Zimbabwe is not desperate to be readmitted into the Commonwealth, says presidential spokesperson George Charamba. The country left the Commonwealth in December 2003 at the height of a diplomatic tiff between Harare and London.

Charamba said Zimbabwe and the Commonwealth nations would benefit if Harare was re-admitted into the club of Anglophone nations. “It takes two to tango;” Charamba explained. “There is much to be gotten from the British government by a Zimbabwe that rejoins the Commonwealth as there is from Zimbabwe which rejoins the Commonwealth. It is a two-way process. “Moreover, no one should ever labour under the illusion that Zimbabwe is dying to rejoin the Commonwealth. We are doing so as part of our re-engagement process with the world for mutual gain, not for one-sided gain at all.”

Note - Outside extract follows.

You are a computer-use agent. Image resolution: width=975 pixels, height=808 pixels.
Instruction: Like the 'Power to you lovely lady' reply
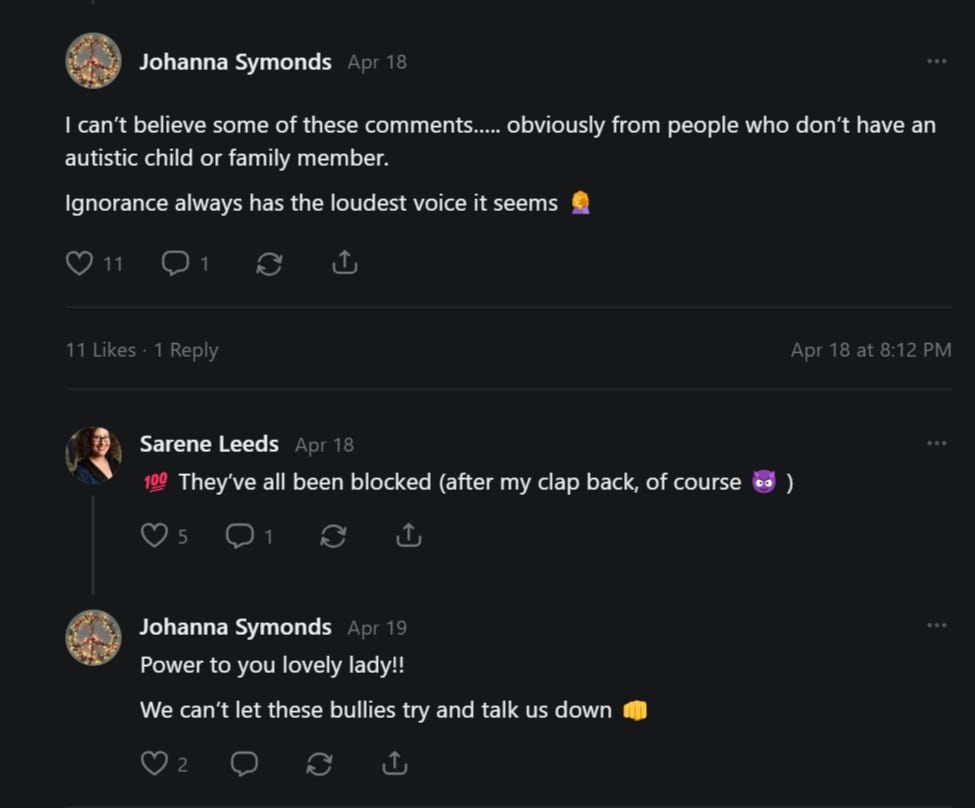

Charamba said Zimbabwe’s target was to become a middle-income economy by the year 2030 as announced by the President. “It means economic reforms, recovering our economy; it means we have to make sure we are a food-secure nation. It means we move ahead in partnership with countries that have goodwill, and off-course for those which do not wish us well too bad for them. We move on,” he said.

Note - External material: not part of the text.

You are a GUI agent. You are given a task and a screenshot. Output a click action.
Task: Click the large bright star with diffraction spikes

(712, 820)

On last week’s violent protests, Charamba, who is also the deputy Chief Secretary to the President and Cabinet in charge of Presidential Communications, said the culprits would be brought to book.

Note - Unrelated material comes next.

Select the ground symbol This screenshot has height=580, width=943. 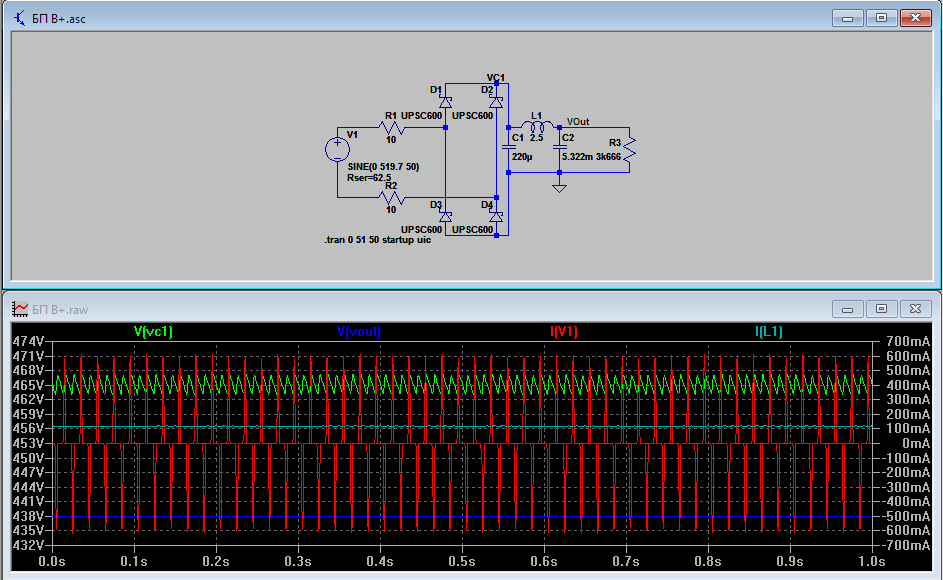tap(559, 186)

“Whenever you have heard of lawlessness, necessarily you will have the guilty ones who will try to keep away from the reach of the law.

Except it does not quite serve them,” Charamba said. “I think it is in their interests to make sure that they present themselves before the law enforcement agents, defend themselves, and in the fullness of time establish whether they have a case to answer.

“And this is precisely how we are going. If you have done something wrong, certainly you have something to worry about. We will not have the mayhem, which happened last week.”

He said President Emmerson Mnangagwa had committed to upholding the rule of law. “If you dabble on the wrong side of the law, necessarily, the law comes back to hit you and don’t cry. I am sure it is not an intention of this government to operate outside the law,” Charamba said.